Re: partitioning pruning issue
- From: Stephane Faroult <sfaroult@xxxxxxxxxxxx>
- To: ujang.jaenudin@xxxxxxxxx
- Date: Fri, 30 Sep 2011 14:17:54 +0200
On 09/30/2011 02:38 AM, Ujang Jaenudin wrote:
> this predicate, pruning will not work on fact tables:
> AND (( (TO_CHAR(DIM_TIME_DATE.due_date, 'yyyymm') = '201106') ))
>
> I think this is make sense, due to implicit conversion,
> oracle can not understand which partitions to prune.
>
>
> Change the above predicate with this,
> prune does work on fact tables.
>
> AND ((DIM_TIME_DATE.due_date between to_date('2011-06-01 00:00:00','yyyy-mm-
> dd hh24:mi:ss') and to_date('2011-06-30 23:59:59','yyyy-mm-dd hh24:mi:ss') ))
>
>
> is this 10.2.0.1.0 limitation?
> has anyone overcome this issue on the newer patchset or version?
>
It has nothing to do with a limitation. Think about this: partition
pruning is a predictive operation; what I mean is that when you get the
date, you know from its value that it is useless to search this or this
partition of the table because you simply cannot find related rows there.

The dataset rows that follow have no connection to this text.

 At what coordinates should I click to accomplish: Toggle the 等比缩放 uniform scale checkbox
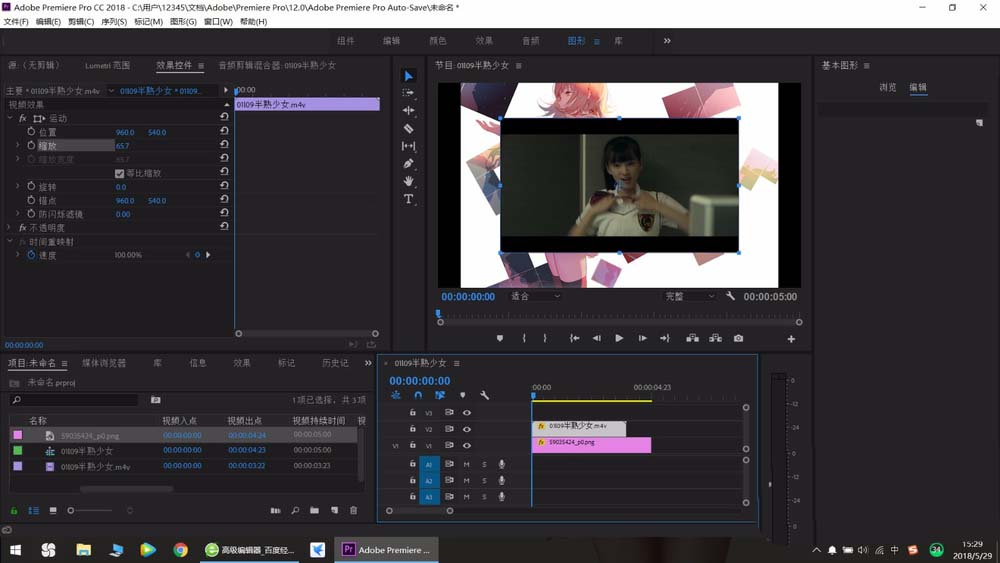pyautogui.click(x=119, y=173)
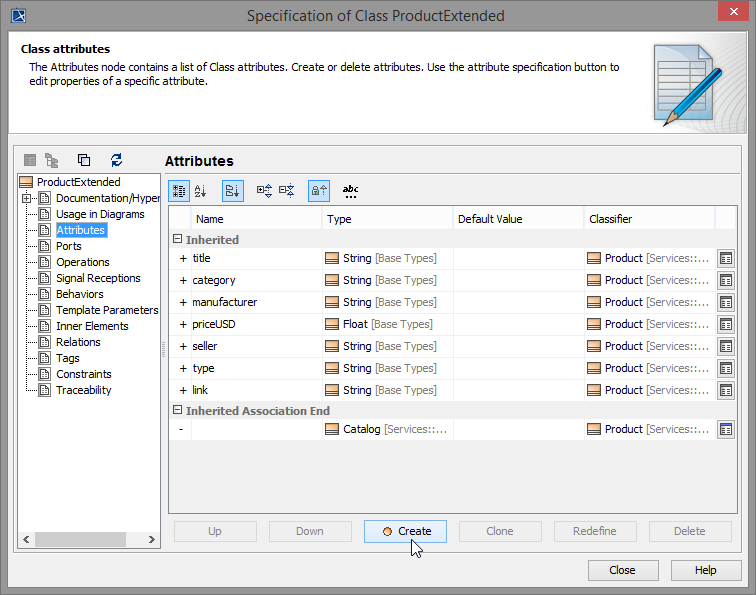756x595 pixels.
Task: Toggle the show inherited (lock) button
Action: click(319, 190)
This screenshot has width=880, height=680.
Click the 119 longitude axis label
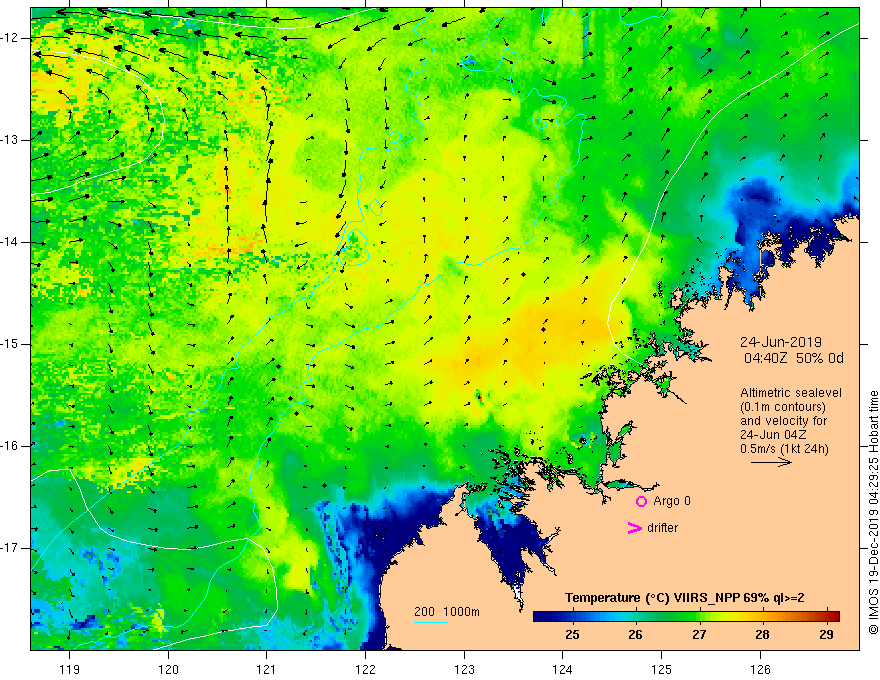pyautogui.click(x=70, y=669)
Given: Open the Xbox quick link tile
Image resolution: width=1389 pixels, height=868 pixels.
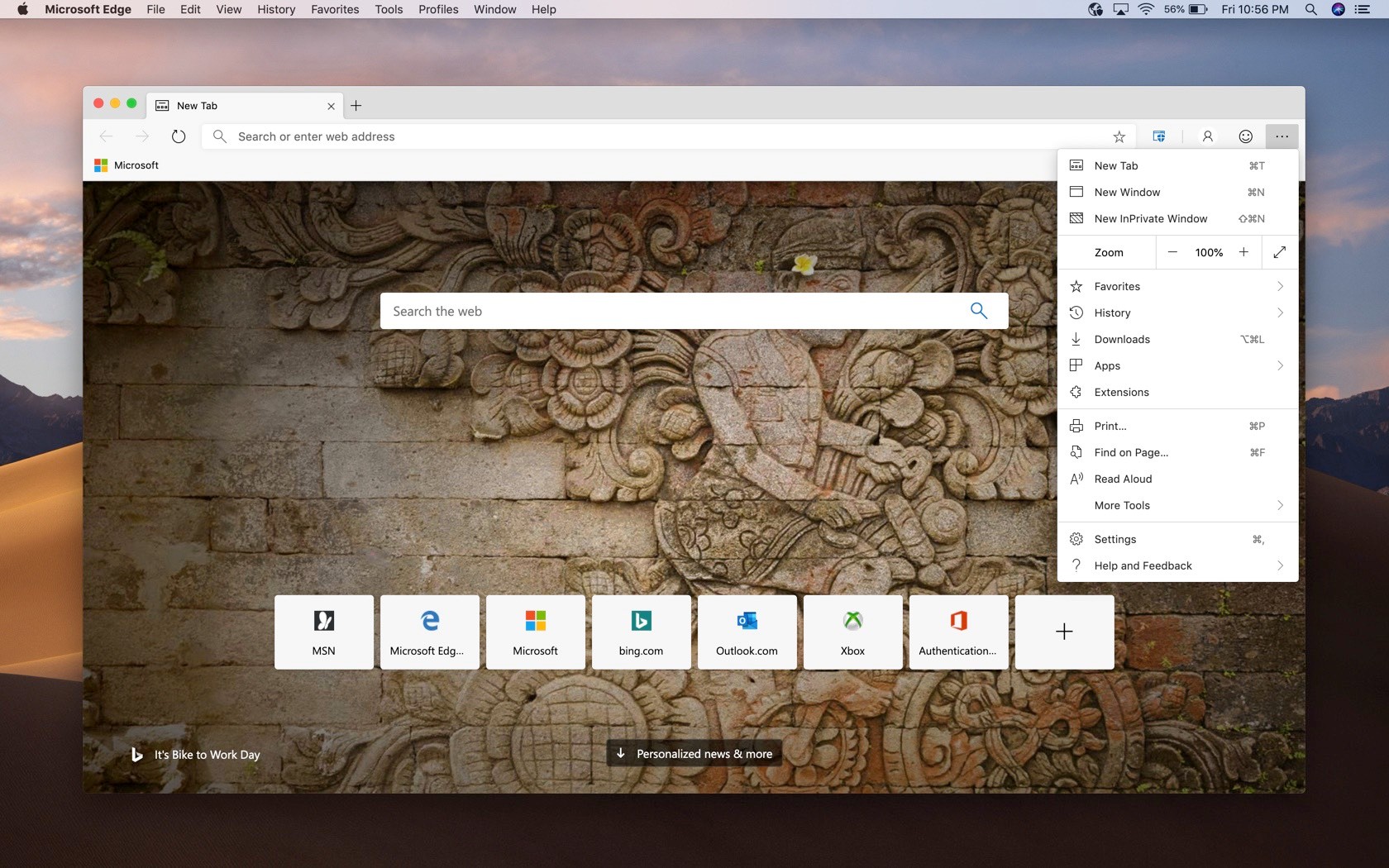Looking at the screenshot, I should coord(852,632).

Your condition says "when I apply this expression to my date, then it
must match this value". How do you want a DBMS to predict anything? It
must fetch the date values, compute the expression and check whether the
condition is satisfied or not. No partition can be pruned. Your
expression might as well be
AND (( (TO_CHAR(DIM_TIME_DATE.due_date, 'dd') = '15') ))
to fetch all the rows that are related to a 15th (of any month of any
year) - a case where it is obvious that all partitions participate to
the query. The optimizer would have to be damn intelligent to
differentiate my case above from yours ...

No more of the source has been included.